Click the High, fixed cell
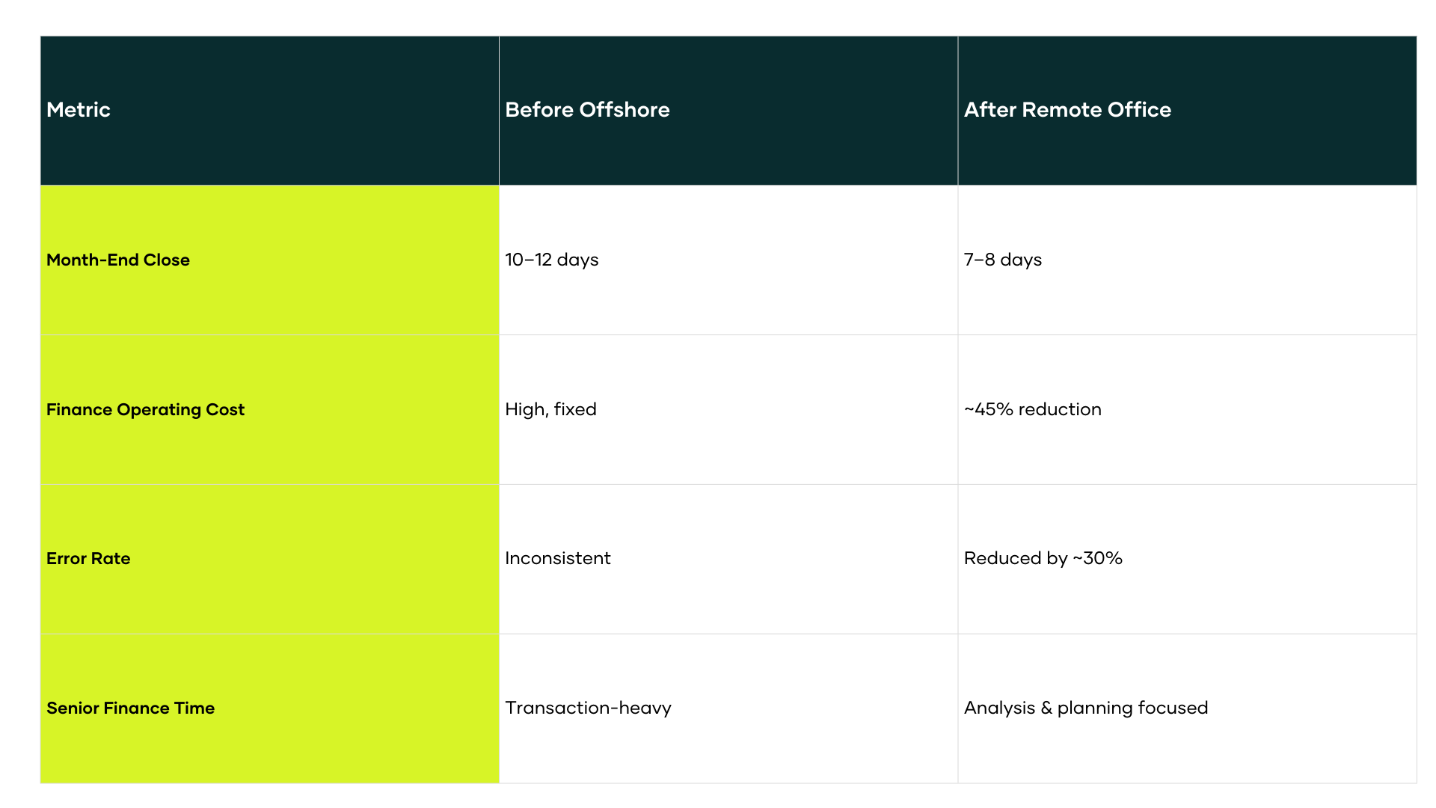 point(550,409)
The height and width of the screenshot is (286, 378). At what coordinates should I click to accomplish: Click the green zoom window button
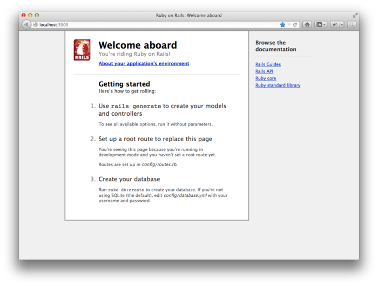pyautogui.click(x=37, y=15)
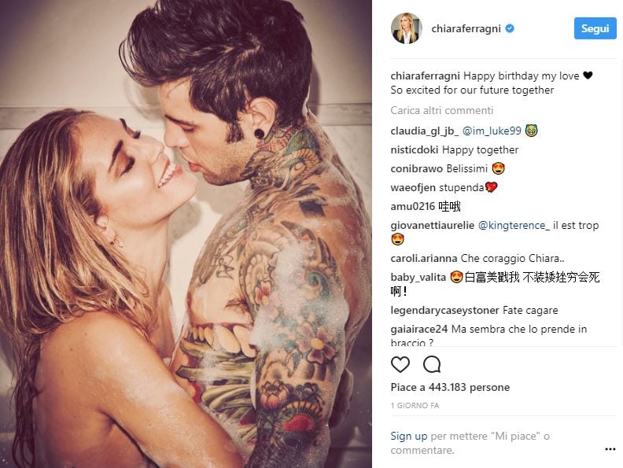Image resolution: width=623 pixels, height=468 pixels.
Task: Open chiaraferragni profile picture avatar
Action: pyautogui.click(x=407, y=28)
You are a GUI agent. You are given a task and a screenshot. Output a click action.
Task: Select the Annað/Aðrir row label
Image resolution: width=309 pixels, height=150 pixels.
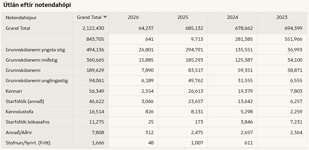pyautogui.click(x=19, y=132)
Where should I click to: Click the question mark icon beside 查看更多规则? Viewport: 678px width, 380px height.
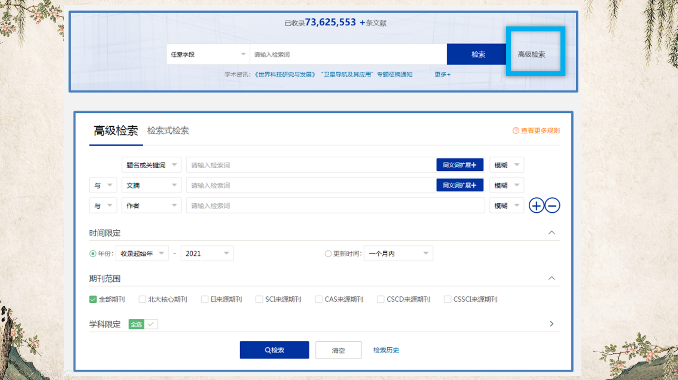(515, 131)
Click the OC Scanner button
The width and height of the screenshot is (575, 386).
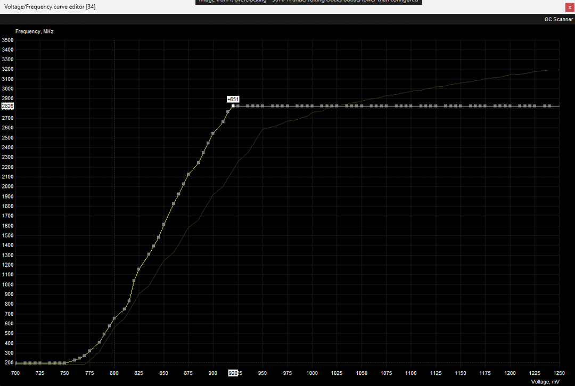click(x=558, y=19)
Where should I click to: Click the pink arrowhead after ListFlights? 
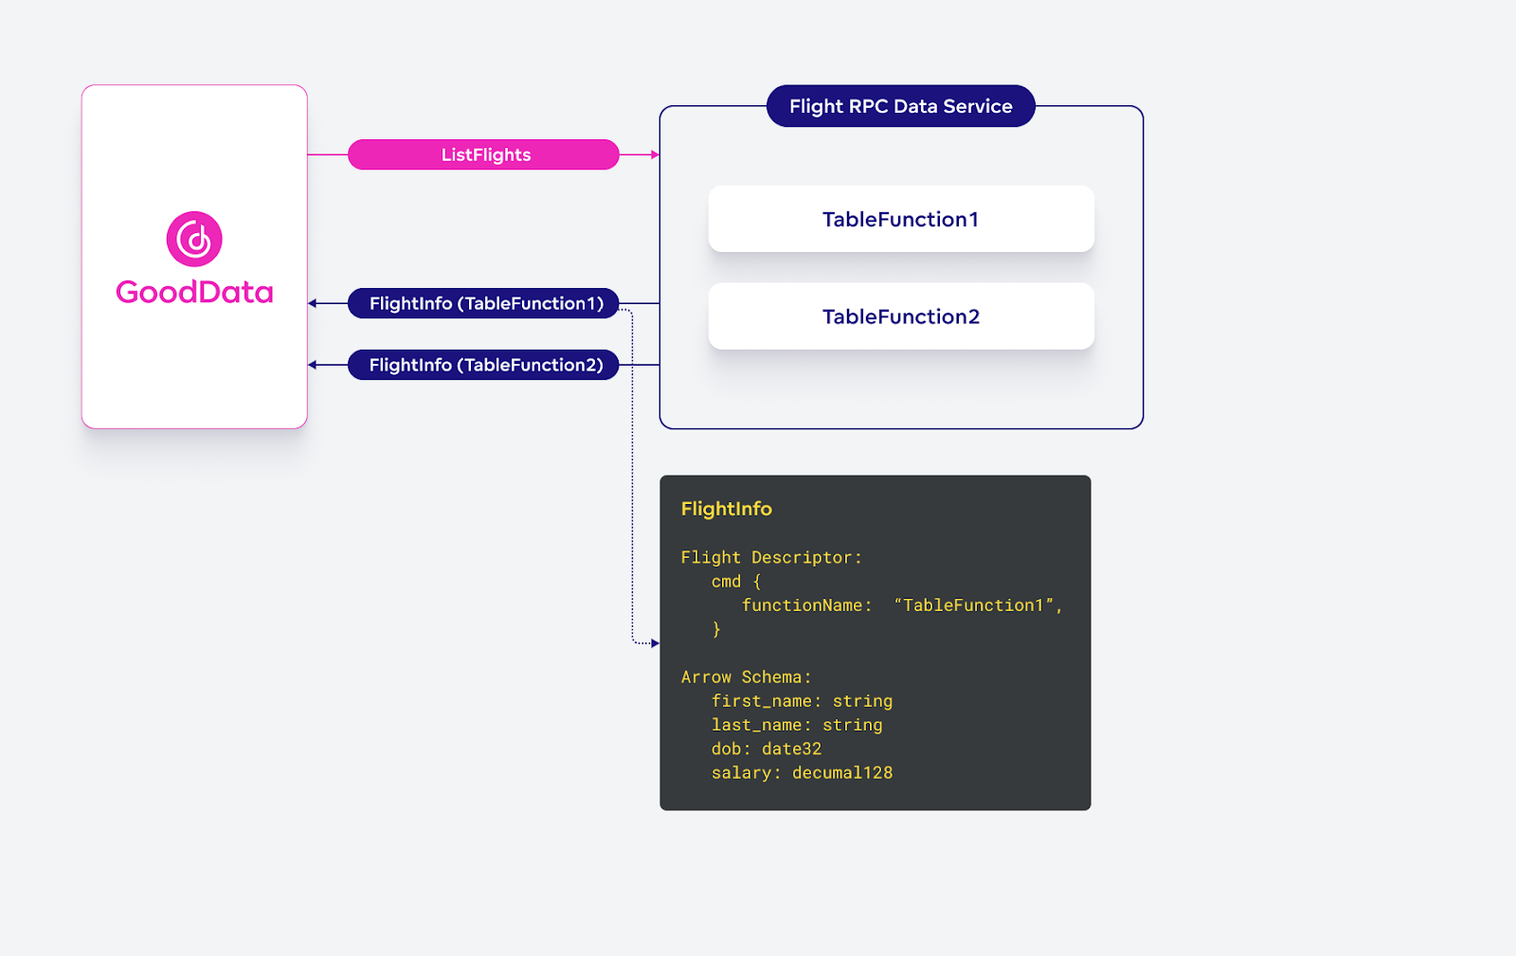655,154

□ □ □ □ □

GOAL: Could you reproduce all of the data above, substituting "capture" for every "screenshot" and changing nothing else, with the pictures left out?

ANSWER TO THE EXERCISE:
Click the High, fixed cell
 point(550,409)
The height and width of the capture is (286, 378). At what coordinates should I click to accomplish: Click the green zoom window button
pyautogui.click(x=37, y=15)
Image resolution: width=623 pixels, height=468 pixels.
Task: Open chiaraferragni profile picture avatar
Action: pyautogui.click(x=407, y=28)
You are a GUI agent. You are given a task and a capture. Output a click action.
Task: Select the Annað/Aðrir row label
Image resolution: width=309 pixels, height=150 pixels.
pyautogui.click(x=19, y=132)
Where should I click to: Click the question mark icon beside 查看更多规则? Viewport: 678px width, 380px height.
(515, 131)
Click the OC Scanner button
The width and height of the capture is (575, 386).
click(x=558, y=19)
Where should I click to: Click the pink arrowhead after ListFlights? 
655,154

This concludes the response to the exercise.